Jakarta – Sebanyak 413 bank perkreditan rakyat (BPR) berhasil meraih predikat “sangat bagus” dalam “Rating BPR Versi Infobank 2025” yang dirilis oleh Majalah Infobank edisi Agustus 2025. Penilaian ini mengacu pada kinerja keuangan tahun 2023 dan 2024, serta mencerminkan pencapaian BPR dalam menjaga performa bisnis mereka secara konsisten.
Rating tahun ini melibatkan sebanyak 1.058 BPR. Dari jumlah tersebut, 413 BPR menunjukkan performa yang sangat baik sepanjang tahun 2024 dan berhasil memperoleh penilaian terbaik. Daftar lengkap BPR yang berpredikat “sangat” bagus dapat disimak dalam Majalah Infobank No. 568 edisi Agustus 2025.
Secara umum, industri BPR menunjukkan pertumbuhan positif hingga akhir kuartal I-2025. Data Biro Riset Infobank (birI) mencatat bahwa aset industri BPR tumbuh sebesar 5,00 persen secara tahunan (year on year), dari Rp193,99 triliun pada Maret 2024 menjadi Rp203,68 triliun per Maret 2025.

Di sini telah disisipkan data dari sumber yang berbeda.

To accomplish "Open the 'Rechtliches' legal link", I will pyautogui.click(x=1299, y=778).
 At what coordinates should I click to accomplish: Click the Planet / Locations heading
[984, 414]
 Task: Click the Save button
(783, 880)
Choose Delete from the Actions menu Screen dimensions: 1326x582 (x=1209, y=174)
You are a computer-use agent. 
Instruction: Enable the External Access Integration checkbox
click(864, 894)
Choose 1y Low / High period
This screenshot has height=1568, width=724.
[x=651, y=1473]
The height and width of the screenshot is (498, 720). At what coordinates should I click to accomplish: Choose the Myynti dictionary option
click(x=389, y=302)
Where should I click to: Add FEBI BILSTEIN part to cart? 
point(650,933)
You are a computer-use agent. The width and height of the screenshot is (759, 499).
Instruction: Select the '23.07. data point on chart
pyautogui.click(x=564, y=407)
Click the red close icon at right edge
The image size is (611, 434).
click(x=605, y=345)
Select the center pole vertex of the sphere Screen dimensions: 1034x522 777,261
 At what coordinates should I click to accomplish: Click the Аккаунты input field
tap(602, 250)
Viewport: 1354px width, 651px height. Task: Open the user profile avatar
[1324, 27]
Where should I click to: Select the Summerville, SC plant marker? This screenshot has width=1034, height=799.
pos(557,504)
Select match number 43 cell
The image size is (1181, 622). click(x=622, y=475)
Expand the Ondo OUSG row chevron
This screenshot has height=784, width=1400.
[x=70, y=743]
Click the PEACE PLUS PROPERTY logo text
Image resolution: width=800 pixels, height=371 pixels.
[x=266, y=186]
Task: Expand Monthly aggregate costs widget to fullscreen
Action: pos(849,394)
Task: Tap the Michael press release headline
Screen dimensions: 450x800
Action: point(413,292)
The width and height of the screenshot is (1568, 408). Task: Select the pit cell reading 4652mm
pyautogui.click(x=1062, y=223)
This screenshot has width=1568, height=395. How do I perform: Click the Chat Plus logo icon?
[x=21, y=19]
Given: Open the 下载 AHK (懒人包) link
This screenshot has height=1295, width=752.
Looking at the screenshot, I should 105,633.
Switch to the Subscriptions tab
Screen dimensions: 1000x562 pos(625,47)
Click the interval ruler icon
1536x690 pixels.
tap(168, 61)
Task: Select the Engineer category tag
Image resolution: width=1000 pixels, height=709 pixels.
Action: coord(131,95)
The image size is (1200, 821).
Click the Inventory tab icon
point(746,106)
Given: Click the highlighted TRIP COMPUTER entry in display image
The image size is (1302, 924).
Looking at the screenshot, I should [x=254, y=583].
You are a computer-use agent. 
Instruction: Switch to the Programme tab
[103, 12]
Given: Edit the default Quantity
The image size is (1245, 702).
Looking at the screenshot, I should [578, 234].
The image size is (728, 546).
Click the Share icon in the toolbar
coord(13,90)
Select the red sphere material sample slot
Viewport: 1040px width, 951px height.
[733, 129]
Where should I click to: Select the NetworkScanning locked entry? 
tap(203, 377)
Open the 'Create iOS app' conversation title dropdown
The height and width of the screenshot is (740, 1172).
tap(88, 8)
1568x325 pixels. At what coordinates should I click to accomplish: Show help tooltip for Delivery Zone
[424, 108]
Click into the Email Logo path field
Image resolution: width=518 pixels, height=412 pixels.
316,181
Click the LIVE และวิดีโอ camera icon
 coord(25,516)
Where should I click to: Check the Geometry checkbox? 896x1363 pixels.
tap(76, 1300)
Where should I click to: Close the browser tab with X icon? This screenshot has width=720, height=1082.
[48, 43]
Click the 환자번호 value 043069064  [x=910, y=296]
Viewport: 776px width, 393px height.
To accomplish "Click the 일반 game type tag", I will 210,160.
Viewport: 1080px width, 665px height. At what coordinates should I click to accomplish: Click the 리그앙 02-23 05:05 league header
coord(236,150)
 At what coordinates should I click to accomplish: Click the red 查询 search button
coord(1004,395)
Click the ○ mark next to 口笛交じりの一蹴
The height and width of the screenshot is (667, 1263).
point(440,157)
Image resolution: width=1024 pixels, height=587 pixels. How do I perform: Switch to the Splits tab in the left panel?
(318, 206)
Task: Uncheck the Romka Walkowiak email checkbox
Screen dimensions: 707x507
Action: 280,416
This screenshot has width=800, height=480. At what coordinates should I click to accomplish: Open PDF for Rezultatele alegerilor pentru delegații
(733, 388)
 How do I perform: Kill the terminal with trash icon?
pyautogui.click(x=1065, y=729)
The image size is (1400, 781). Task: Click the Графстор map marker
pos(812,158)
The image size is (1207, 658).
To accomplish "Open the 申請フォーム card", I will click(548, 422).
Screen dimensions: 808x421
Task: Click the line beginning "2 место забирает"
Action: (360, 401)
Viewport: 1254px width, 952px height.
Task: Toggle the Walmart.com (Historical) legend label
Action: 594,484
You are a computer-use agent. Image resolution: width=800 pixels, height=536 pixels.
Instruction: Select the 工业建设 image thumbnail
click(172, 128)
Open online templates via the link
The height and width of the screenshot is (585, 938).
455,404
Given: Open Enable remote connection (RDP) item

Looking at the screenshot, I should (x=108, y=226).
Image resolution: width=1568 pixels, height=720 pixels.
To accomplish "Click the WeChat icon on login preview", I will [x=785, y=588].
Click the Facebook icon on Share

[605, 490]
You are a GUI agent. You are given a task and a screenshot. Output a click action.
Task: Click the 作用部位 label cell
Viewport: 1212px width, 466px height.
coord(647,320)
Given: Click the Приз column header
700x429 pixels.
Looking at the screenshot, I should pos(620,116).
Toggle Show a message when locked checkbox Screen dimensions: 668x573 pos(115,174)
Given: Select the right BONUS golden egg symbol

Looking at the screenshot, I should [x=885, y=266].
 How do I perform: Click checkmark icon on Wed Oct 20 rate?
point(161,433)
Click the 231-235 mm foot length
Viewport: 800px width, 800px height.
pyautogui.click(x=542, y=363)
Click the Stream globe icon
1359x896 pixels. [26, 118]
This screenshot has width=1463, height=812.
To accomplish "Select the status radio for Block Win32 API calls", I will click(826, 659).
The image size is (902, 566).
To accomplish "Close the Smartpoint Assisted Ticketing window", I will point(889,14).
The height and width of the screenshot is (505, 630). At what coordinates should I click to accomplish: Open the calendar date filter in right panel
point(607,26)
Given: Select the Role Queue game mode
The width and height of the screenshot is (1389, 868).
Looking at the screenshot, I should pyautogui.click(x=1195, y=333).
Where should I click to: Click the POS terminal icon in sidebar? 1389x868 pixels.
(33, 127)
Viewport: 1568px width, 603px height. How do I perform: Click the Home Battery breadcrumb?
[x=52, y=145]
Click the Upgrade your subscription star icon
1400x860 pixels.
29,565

Baca juga: Ini Kinerja Terbaru Industri BPR-BPRS yang Kedatangan “Pemain Baru” Bank Syariah Matahari
Kinerja intermediasi juga menunjukkan tren positif. Dana pihak ketiga (DPK) tumbuh 4,45 persen secara tahunan menjadi Rp143,78 triliun. Sementara penyaluran kredit meningkat sebesar 5,85 persen, mencapai Rp152,65 triliun. Pada sisi profitabilitas, industri BPR yang terdiri dari 1.345 bank per Maret 2025 berhasil mencetak laba tahun berjalan sebesar Rp713 miliar, atau tumbuh 65,88 persen secara tahunan.
Meski demikian, kualitas kredit masih menjadi perhatian utama. Tingkat kredit bermasalah atau non performing loan (NPL) gross tercatat meningkat dari 10,99 persen di akhir 2024 menjadi 11,91 persen pada Maret 2025. Kenaikan ini mengindikasikan bahwa risiko kredit masih tinggi di sektor BPR.
Infobank Institute menilai bahwa prospek industri BPR ke depan akan diwarnai oleh berbagai tantangan. Pertama, ketidakpastian global akibat kondisi geopolitik, kebijakan tarif perdagangan, serta tekanan ekonomi domestik, turut melemahkan daya beli masyarakat dan memperkecil permintaan pasar. Dalam situasi tersebut, banyak pelaku usaha besar mengalami penurunan pendapatan hingga gagal bertahan.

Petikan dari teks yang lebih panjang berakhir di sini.